Based on SC birth rate and known incidence of Hemoglobinopathies, SC expects to detect 100 infants with some type of sickling hemoglobin disorder each year. Screening also identifies approximately 2200 infants with hemoglobin traits each year.
Follow-up is usually carried out by appropriate regional genetic groups. Genetic counseling should be performed by a qualified physician.
CONGENITAL ADRENAL HYPERPLASIA (CAH)
CAH is the result of a metabolic enzyme deficiency which results in excess
accumulation of certain steroids in the blood. Elevated levels of one of
these steroids, 17-Hydroxyprogesterone, are considered indicative of CAH.
However, further evaluation is necessary to confirm CAH. There are several
forms of CAH, including salt wasting, simple virilizing, and non-classical.
Salt wasting is the most deleterious form and results in adrenal crises
within a few weeks of life. If not treated promptly the infant can die.
Based on SC birth rate and known incidence of CAH, SC expects to detect 3-4 infants with CAH each year.
MEDIUM CHAIN ACYL CO-A DEHYDROGENASE DEFICIENCY (MCADD)
MCADD is an inborn error of fatty acid oxidation that can cause significant
morbidity and mortality in the newborn. It is an autosomal recessive disease
with the variant gene located on chromosome one. It usually presents in
infancy or early childhood with hypoketotic hypoglycemia and encephalopathy
after an inter-current illness and/or period of poor oral intake. Approximately
20% of infants with MCADD die before diagnosis, and a substantial proportion
of the survivors have significant residual problems from an initial crisis.
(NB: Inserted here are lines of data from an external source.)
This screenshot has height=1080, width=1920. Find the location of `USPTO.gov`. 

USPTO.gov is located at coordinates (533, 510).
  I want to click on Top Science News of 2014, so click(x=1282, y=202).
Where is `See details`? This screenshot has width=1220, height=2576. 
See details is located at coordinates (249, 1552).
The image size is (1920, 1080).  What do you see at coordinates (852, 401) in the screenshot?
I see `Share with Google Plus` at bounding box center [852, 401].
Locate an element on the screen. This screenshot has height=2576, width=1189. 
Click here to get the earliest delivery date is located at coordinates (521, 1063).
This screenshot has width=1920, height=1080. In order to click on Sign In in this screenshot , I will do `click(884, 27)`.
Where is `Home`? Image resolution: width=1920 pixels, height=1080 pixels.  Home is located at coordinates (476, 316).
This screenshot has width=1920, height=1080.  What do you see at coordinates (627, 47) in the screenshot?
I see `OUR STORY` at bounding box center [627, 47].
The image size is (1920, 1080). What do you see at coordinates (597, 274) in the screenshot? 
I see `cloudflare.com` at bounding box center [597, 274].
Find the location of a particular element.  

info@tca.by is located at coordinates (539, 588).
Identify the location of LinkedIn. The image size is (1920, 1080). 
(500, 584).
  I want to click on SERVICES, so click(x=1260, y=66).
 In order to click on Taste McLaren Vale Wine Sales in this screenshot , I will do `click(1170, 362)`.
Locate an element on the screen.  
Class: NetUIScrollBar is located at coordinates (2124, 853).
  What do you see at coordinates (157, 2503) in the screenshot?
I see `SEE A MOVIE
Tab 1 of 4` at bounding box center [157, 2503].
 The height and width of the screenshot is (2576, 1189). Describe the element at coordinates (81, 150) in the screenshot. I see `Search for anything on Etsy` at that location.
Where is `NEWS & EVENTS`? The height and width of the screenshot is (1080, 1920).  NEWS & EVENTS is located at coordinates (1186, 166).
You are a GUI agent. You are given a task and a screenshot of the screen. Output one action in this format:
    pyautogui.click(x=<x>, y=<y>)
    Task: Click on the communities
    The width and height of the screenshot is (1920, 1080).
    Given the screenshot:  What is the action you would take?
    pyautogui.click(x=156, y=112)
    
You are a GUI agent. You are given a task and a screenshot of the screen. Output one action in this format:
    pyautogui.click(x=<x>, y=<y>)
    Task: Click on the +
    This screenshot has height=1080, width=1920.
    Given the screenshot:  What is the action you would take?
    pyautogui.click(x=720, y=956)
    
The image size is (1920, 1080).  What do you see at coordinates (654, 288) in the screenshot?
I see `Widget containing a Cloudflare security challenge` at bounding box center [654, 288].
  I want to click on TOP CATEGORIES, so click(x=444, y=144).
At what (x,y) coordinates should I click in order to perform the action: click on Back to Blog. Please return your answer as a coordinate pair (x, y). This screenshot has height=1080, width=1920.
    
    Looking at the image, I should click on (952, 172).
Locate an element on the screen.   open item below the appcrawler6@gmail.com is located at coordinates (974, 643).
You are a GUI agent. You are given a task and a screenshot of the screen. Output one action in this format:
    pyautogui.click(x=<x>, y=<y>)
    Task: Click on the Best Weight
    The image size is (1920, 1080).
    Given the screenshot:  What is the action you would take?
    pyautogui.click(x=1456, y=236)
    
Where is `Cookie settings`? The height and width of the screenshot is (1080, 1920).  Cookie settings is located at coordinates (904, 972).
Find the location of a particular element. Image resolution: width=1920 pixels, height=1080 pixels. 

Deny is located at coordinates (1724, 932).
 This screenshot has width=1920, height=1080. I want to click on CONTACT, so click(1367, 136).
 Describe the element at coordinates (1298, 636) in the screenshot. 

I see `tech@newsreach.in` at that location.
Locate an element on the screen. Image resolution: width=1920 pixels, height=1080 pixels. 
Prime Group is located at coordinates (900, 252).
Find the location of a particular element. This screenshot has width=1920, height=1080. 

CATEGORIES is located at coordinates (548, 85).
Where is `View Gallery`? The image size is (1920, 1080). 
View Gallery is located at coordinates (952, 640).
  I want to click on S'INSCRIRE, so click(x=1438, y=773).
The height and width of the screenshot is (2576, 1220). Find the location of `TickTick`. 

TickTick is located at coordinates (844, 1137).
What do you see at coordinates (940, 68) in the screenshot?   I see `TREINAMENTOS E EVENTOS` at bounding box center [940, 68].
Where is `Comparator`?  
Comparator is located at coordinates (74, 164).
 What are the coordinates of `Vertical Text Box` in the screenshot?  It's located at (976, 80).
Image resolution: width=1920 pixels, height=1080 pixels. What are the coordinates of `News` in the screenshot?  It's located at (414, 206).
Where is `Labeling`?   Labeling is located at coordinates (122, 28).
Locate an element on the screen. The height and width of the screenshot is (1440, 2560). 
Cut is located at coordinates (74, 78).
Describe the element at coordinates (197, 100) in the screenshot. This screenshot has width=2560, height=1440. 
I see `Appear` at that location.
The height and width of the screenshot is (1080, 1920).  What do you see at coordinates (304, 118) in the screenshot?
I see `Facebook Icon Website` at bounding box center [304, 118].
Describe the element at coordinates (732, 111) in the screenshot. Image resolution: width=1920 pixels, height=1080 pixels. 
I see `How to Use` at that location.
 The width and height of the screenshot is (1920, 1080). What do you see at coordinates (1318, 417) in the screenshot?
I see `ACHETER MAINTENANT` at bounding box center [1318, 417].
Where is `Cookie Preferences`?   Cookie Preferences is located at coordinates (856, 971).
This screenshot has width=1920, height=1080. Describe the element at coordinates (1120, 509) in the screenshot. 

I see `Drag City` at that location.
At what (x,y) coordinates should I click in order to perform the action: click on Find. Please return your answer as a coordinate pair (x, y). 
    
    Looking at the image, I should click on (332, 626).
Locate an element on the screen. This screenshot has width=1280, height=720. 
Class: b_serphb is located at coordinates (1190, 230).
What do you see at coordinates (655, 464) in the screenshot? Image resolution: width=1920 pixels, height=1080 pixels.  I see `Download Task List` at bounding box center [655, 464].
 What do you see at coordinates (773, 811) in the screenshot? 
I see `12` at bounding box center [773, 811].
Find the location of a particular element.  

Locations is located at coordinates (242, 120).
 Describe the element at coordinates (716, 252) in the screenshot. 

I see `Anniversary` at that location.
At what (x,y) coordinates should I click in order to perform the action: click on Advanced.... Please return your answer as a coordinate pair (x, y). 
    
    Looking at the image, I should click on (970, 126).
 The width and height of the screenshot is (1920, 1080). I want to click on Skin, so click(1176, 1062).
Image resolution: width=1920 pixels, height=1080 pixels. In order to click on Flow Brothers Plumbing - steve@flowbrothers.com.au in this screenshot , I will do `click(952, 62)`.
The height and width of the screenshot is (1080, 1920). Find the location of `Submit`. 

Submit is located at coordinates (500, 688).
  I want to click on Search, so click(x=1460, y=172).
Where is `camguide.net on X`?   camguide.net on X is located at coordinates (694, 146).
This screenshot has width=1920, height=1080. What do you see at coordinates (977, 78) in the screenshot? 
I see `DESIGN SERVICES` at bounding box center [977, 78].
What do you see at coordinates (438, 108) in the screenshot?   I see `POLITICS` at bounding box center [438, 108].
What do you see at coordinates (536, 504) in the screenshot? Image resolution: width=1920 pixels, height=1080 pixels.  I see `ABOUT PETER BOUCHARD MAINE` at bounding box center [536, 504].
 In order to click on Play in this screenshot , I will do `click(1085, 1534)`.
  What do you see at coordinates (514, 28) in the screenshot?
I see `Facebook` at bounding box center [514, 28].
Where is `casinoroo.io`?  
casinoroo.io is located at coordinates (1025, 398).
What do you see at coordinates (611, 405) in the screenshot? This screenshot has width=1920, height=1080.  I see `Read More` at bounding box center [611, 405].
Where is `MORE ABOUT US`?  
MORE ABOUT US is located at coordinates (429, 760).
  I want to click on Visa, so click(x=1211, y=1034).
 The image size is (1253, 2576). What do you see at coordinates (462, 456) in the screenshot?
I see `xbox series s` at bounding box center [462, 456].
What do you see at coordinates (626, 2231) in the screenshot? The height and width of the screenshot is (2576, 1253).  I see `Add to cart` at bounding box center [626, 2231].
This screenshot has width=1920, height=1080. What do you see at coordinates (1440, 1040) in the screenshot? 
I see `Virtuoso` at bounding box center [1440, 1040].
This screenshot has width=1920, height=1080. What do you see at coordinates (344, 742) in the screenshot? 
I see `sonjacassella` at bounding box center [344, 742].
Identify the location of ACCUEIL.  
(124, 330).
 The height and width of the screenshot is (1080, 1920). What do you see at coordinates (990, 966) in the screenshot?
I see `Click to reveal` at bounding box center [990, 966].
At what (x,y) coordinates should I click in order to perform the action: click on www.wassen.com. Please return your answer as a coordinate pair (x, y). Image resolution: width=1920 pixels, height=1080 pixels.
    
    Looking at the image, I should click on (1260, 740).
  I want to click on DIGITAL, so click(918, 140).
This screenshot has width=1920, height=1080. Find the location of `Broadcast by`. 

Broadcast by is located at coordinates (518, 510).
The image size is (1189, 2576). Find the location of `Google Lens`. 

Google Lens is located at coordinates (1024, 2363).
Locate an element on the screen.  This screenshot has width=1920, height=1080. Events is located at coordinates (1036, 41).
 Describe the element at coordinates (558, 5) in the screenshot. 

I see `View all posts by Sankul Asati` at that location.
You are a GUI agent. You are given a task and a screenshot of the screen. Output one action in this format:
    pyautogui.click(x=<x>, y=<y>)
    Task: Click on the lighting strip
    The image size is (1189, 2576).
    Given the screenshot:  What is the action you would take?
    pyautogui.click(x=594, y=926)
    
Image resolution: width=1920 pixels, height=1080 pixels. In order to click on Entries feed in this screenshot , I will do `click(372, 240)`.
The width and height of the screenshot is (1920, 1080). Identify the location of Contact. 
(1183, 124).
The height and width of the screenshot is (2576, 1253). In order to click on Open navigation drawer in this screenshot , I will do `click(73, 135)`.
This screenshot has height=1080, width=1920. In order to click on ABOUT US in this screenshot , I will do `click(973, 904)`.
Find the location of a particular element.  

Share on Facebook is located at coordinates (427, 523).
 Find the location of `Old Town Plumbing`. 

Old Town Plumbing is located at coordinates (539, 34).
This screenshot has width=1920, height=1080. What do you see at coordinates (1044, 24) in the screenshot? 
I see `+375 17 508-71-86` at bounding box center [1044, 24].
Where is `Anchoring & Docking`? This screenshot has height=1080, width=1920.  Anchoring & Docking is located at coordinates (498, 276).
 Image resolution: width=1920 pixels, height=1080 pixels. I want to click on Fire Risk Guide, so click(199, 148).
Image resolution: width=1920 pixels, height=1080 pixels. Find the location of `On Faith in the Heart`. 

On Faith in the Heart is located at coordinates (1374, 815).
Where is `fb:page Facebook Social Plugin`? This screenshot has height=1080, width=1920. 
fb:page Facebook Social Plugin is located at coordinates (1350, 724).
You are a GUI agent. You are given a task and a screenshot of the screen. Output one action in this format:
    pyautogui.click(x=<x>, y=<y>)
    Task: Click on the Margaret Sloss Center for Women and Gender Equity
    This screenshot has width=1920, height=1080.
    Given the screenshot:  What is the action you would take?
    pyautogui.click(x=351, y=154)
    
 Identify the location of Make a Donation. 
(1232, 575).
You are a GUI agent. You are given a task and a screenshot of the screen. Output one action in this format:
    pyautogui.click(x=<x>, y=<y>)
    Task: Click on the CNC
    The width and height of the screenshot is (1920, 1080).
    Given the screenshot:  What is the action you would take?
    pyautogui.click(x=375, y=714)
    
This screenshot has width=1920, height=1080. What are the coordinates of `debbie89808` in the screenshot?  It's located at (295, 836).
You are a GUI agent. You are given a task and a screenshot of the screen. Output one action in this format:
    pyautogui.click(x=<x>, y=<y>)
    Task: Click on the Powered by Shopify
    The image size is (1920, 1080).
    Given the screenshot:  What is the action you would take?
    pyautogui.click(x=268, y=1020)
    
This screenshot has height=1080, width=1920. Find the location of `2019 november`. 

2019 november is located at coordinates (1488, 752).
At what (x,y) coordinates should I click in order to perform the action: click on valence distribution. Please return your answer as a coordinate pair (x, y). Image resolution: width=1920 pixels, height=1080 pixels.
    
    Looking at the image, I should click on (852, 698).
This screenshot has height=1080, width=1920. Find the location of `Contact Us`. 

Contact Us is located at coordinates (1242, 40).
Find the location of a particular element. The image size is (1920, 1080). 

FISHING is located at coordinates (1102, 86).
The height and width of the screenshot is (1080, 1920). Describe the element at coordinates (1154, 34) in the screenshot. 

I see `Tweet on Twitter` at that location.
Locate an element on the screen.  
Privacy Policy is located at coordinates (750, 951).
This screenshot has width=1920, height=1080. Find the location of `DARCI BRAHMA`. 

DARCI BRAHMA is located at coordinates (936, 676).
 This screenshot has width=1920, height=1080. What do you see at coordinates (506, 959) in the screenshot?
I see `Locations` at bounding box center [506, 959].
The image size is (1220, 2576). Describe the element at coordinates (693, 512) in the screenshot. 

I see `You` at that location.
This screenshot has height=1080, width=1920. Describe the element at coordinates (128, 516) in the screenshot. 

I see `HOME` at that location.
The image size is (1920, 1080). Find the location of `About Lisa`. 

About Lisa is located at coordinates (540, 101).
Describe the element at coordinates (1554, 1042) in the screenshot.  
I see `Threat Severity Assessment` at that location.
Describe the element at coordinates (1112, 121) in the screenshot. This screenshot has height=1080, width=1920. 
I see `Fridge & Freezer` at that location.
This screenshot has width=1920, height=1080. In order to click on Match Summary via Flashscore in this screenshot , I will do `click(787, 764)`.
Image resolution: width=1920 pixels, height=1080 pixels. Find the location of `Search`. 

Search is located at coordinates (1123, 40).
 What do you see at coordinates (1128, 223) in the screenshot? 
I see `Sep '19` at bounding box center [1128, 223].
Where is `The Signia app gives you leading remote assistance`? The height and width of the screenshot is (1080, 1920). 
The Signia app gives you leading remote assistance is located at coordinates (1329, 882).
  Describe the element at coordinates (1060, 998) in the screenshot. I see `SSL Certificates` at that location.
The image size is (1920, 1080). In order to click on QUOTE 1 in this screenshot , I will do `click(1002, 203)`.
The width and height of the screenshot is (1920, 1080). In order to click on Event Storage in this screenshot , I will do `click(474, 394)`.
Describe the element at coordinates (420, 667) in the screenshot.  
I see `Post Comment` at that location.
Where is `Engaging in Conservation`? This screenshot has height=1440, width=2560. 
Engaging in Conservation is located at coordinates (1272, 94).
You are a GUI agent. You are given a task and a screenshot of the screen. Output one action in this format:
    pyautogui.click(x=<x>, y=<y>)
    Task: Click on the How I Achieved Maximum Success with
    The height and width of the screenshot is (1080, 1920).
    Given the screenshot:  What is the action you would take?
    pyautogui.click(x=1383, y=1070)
Children who survive the initial crisis have exhibited the following long-term
outcomes: developmental and behavioral disability, speech/language delays,
chronic muscle weakness, failure to thrive, cerebral palsy and attention
deficit disorder. Pre-symptomatic detection will allow for treatment to
begin before such a crisis occurs. Children with MCADD usually get sick
for the first time between two months and two years of age, but some children
get sick as early as two days of age or as late as six years of age. MCADD
may cause 1 to 3 percent of infant deaths attributed to Sudden Infant Death
Syndrome (SIDS). Based on SC birth rate and known incidence of MCADD, SC
expects to detect four infants with MCADD each year.
HEMOGLOBINOPATHIES (ADULT)
Hemoglobinopathy analyses are performed on adult specimens received from
sickle cell clinics, county health clinics, veteran administration clinics,
and other facilities. The testing is primarily done in support of clinical
monitoring and treatment programs at these various medical facilities.
The laboratory often is requested by various hospitals in the state to
assist in identifying rare hemoglobin variants.